*** Input for this task ***

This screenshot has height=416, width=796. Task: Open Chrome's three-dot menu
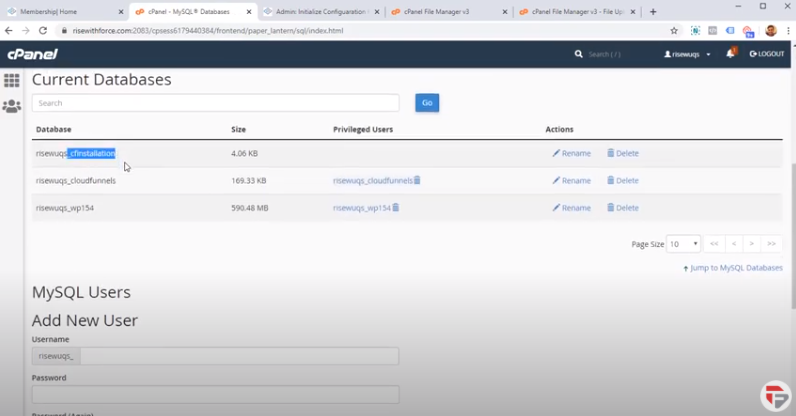[786, 31]
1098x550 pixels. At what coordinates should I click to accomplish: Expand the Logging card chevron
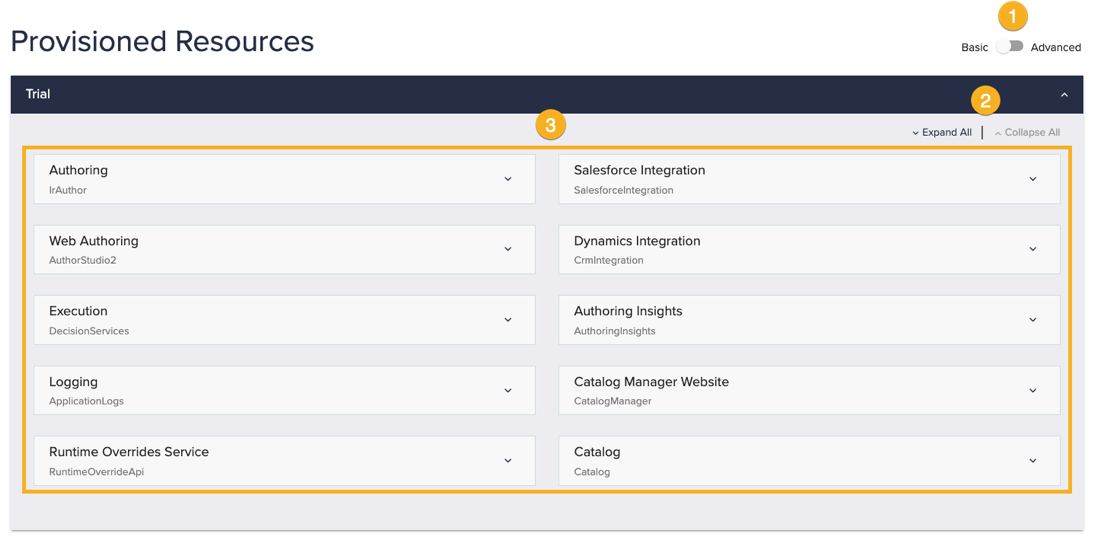(508, 391)
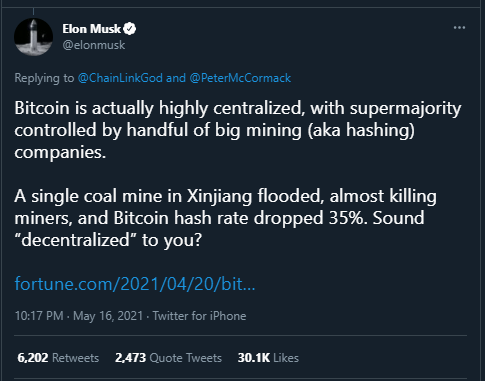This screenshot has height=381, width=485.
Task: Click the Elon Musk display name
Action: [x=91, y=29]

***

## Task description
Write out the lines above word for word, with the pictures left out.

## Written answer
This screenshot has height=416, width=796. Task: Open Chrome's three-dot menu
[786, 31]
1098x550 pixels. At what coordinates should I click to accomplish: Expand the Logging card chevron
(508, 391)
This screenshot has height=381, width=485.
Task: Click the Elon Musk display name
Action: [x=91, y=29]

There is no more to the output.